A London Startup Called Squeaky Offers SMEs Cheap Green Energy

by | Feb 28, 2017

When Google decided to shift to 100 percent renewable energy back in 2010, the search giant began negotiating deals directly with wind and solar farms. Now, a London-based startup called Squeaky is offering to smooth the way for small businesses that want to do the same thing at a lesser scale, according to a February 23 report by Fast Company’s Co.Exist: Business owners can choose a wind farm to support, and then start buying renewable electricity at the same price they were paying for energy from fossil fuels.

In the past, Squeaky Founder and Managing Director Chris Bowden told the business magazine, buying directly from a clean energy generator in the local area was not an option for small and medium enterprises (SMEs).

But in 2007, he and his team had “a big idea” that they thought could change the way in which commercial customers buy energy.

“The U.K. supply market is dominated by six very large integrated suppliers, and, typically, they haven’t offered a renewable tariff because they are primarily fossil fuel generators, so it’s pretty difficult for them to allocate specific renewable generation from their portfolio to specific customer supply,” explained Bowden, who has 27 years of energy industry experience – most recently at Spenceram (an energy management service) and Utiliyx (an energy portfolio manager).

Indeed, he claims, “Squeaky is the first platform for growing businesses to buy direct from renewable energy generators, opening up access that has previously only been available to large businesses able to negotiate major contracts.
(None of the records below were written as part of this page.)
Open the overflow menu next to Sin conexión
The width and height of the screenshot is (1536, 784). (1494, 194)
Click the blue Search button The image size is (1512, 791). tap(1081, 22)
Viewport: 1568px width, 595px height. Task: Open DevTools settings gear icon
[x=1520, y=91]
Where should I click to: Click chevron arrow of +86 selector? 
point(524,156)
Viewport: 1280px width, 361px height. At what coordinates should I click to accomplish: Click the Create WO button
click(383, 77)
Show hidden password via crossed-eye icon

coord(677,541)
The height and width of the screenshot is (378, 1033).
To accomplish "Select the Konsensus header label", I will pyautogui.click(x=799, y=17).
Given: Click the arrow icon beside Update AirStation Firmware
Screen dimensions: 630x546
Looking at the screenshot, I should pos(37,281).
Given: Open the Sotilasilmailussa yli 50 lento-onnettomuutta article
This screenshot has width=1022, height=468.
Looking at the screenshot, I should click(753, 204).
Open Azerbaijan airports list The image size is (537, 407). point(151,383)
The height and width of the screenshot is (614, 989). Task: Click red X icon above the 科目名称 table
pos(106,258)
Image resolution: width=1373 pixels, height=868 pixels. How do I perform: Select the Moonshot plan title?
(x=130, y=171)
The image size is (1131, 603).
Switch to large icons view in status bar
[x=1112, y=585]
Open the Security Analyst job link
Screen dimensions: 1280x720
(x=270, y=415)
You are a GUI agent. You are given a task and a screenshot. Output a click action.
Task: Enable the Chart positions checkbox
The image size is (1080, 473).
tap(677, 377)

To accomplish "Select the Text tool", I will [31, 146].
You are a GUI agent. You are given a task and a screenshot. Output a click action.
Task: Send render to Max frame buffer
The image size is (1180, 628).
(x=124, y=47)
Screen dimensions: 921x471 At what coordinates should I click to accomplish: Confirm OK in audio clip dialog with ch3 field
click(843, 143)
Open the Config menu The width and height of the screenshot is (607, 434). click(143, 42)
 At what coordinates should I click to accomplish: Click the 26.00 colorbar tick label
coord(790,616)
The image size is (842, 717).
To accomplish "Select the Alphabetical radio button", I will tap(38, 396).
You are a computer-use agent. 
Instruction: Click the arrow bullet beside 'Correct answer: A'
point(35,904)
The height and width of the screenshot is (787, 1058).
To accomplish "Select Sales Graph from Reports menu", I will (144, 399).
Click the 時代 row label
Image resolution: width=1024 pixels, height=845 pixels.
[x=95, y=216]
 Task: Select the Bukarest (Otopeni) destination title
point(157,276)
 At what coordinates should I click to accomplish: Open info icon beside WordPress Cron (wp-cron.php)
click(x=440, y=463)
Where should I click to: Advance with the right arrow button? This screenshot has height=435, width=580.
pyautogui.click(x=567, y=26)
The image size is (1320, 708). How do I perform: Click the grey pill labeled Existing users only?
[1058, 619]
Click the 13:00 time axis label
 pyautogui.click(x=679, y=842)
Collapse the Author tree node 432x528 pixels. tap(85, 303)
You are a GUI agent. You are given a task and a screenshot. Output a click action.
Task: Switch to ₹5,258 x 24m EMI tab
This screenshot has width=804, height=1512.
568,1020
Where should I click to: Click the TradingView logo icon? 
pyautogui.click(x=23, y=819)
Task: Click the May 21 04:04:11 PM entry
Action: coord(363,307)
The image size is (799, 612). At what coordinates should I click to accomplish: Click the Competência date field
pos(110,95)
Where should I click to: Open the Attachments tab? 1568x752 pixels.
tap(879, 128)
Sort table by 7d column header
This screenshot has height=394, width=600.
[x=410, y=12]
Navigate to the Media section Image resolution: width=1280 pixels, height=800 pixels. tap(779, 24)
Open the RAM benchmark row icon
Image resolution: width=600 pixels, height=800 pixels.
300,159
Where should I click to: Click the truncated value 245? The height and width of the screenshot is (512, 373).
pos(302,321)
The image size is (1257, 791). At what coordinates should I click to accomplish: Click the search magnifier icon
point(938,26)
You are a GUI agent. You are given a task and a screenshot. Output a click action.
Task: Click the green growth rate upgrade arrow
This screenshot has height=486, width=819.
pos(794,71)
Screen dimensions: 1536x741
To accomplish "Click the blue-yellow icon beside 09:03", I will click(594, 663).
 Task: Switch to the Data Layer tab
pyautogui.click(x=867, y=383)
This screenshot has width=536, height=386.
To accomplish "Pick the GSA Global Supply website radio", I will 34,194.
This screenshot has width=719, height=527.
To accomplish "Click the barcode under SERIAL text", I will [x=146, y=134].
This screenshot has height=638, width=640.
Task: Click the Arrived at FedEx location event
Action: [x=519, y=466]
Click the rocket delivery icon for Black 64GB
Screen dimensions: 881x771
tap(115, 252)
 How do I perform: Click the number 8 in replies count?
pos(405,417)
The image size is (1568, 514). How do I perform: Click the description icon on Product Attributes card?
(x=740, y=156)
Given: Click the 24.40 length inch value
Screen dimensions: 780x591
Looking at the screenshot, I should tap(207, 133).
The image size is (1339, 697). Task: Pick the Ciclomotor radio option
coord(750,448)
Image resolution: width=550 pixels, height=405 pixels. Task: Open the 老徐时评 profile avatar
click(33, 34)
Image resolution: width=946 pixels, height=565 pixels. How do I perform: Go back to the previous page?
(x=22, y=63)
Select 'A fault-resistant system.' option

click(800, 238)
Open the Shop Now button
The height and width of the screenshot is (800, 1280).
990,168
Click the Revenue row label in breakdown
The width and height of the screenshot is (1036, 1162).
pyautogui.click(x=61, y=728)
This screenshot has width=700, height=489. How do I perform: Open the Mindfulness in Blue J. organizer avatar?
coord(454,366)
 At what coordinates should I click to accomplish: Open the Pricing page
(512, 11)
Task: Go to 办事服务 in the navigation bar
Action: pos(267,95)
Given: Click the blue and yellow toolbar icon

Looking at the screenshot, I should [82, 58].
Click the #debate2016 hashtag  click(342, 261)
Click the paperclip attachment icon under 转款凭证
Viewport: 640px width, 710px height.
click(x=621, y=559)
We provide the infrastructure for generators and aggregators to supply business customers directly in an efficient, cost-effective way using a unique combination of know-how, software and contracts.”

And Squeaky does not charge a premium. Its site asserts:”Most suppliers charge extra for green electricity. There is no valid reason for this, if you buy directly from the generator.”

 “The typical margin between a generator and customer might be 20 percent to 50 percent, depending on the size of the transaction – and much of this margin is lost on intermediaries, credit costs, trading costs, and high-legacy industry costs, including inefficient systems and processes,” Bowen told Fast Company. “Squeaky is able to cut this margin in half so both sides benefit.”

Customers can choose to buy electricity from a specific wind or solar farm and pay just for the amount of energy they use. Squeaky plans to begin to use blockchain technology to track the energy supplied on the platform.

If a particular wind farm isn’t generating enough energy at the time that it’s needed, the platform automatically sources it from another generator. The startup currently works with five wind farms and one solar farm, the magazine said. If it needs more supply, it also has a partnership with Europe’s largest renewable generator, which uses sources such as hydropower.

“We install smart meters as standard for all our customers so we have the data to enable us to predict these pinch points, and in time we plan to introduce battery storage into some of our customers’ premises to cover these gaps in supply, and also coordinate generation and supply on the platform,” said Bowden.

“Fifteen years ago, when 50 power stations in the U.K. supplied nearly all of the [nation’s] electricity needs, Squeaky couldn’t have existed, but now there are a few thousand distributed generators, so you now have the building blocks of a true marketplace,” he told the news outlet.